#### [Trecho do documento]
※ ※ ※

A estratégia para interpretar a leitura das imagens táteis se começa com a imagem mental geral do contorno e, posteriormente, os detalhes internos que ampliam as possiblidades de reconhecimento. Diante disso, entende-se a relevância dos detalhes, principalmente as particularidades internas que configuram a ilustração, por exemplo: para um rosto, bastaria a representação de dois olhos um nariz e uma boca. Mas, o excesso de detalhes pode confundir a interpretação. O abstrato não é compreendido pelos leitores cegos. Então, a relação do texto com a imagem tátil deve ser a mais clara possível.
Mapas táteis do brasil. Fonte: Manual de imagens para deficientes visuais
Tomando esse pressuposto, recentemente, tem sido expandido o uso ou a criação de acervos táteis, no qual réplicas de quadros, maquetes e esculturas servem de apoio para o deficiente visual entender do que se tratam as obras, tendo uma experiência mais próxima do que está sendo exibido. Assim, cria-se um diálogo entre objeto e pessoa, trazendo uma maior compreensão do universo do artista em questão.
Fonte: advcomm
Em 2015, o Museu do Prado, em Madri, colocou em cartaz a mostra “Hoy Toca el Prado” (Hoje Toque o Prado), na qual foram oferecidas seis réplicas de obras de arte famosas, como a Monalisa de Leonardo DaVinci, com aplicações de texturas e volumes impressos com tinta especial. Uma forma de sentir para ver.
E, de fato, a arte está ligada aos sentimentos humanos que podem ser representados por cores vibrantes e intensas, como um casal que caminha abraçado, um cachorro ou um músico. Nesse contexto, um artista, mesmo sem enxergar, carrega em seus dedos a capacidade mágica de trabalhar com cores e formas na tela.
JOHN BRAMBLITT
As telas do norte-americano John Bramblitt estão presentes em mais de 20 países. Ele é protagonista de dois documentários e tem diversos livros escritos sobre arte.

※ ※ ※

#### [Dados registrados]
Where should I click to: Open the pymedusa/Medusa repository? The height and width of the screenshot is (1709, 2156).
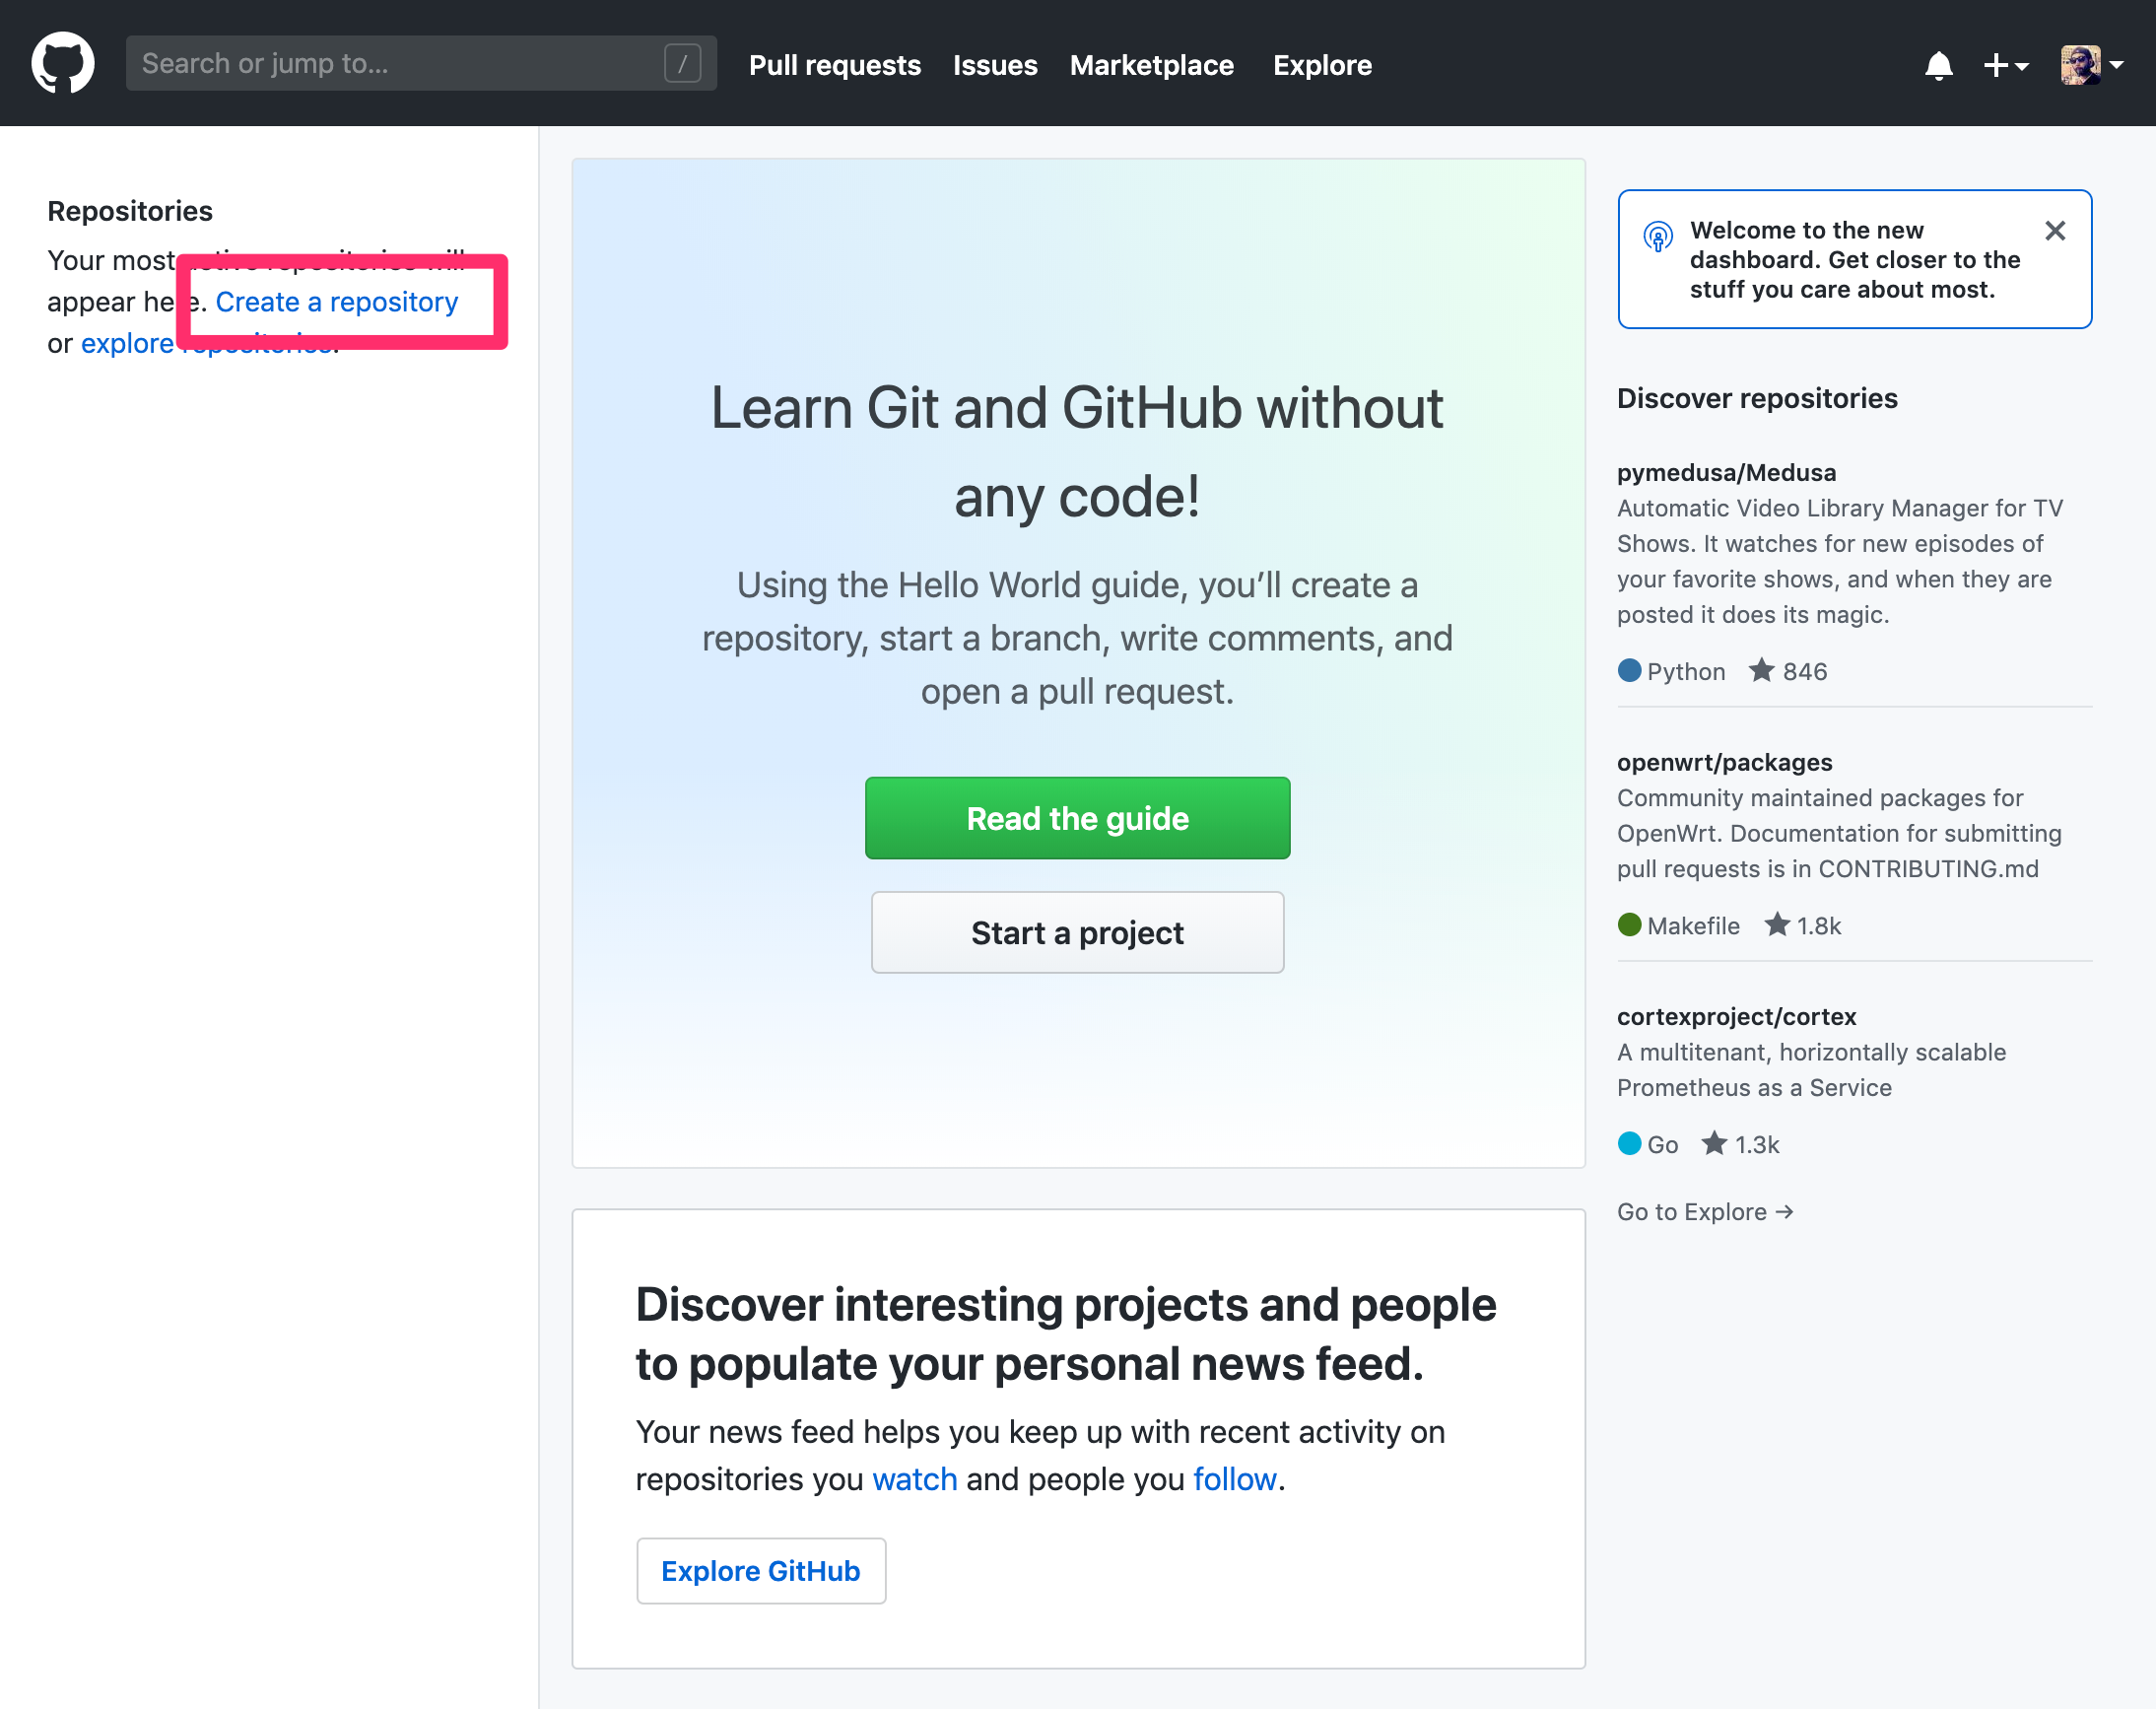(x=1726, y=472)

※ ※ ※

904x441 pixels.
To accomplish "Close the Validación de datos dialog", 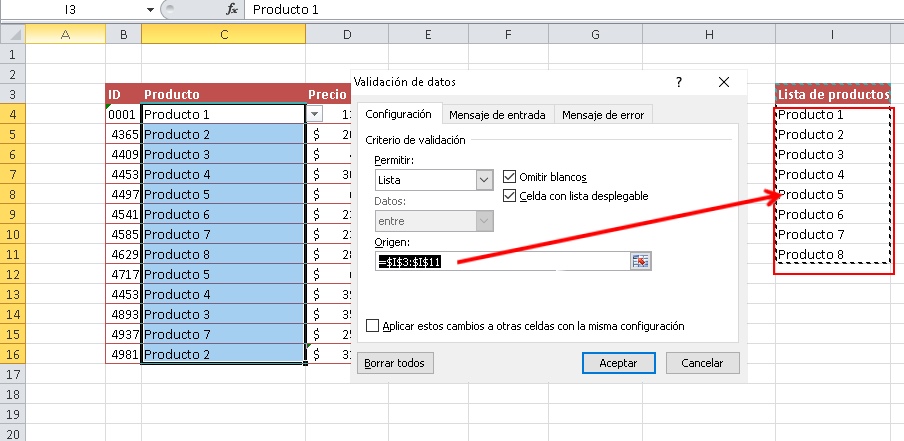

※ ※ ※

#### [Instrução]
Copie do texto sobre imagens táteis o trecho que começa em "E, de fato, a" e termina em "formas na tela.".

#### [Resposta abaixo]
E, de fato, a arte está ligada aos sentimentos humanos que podem ser representados por cores vibrantes e intensas, como um casal que caminha abraçado, um cachorro ou um músico. Nesse contexto, um artista, mesmo sem enxergar, carrega em seus dedos a capacidade mágica de trabalhar com cores e formas na tela.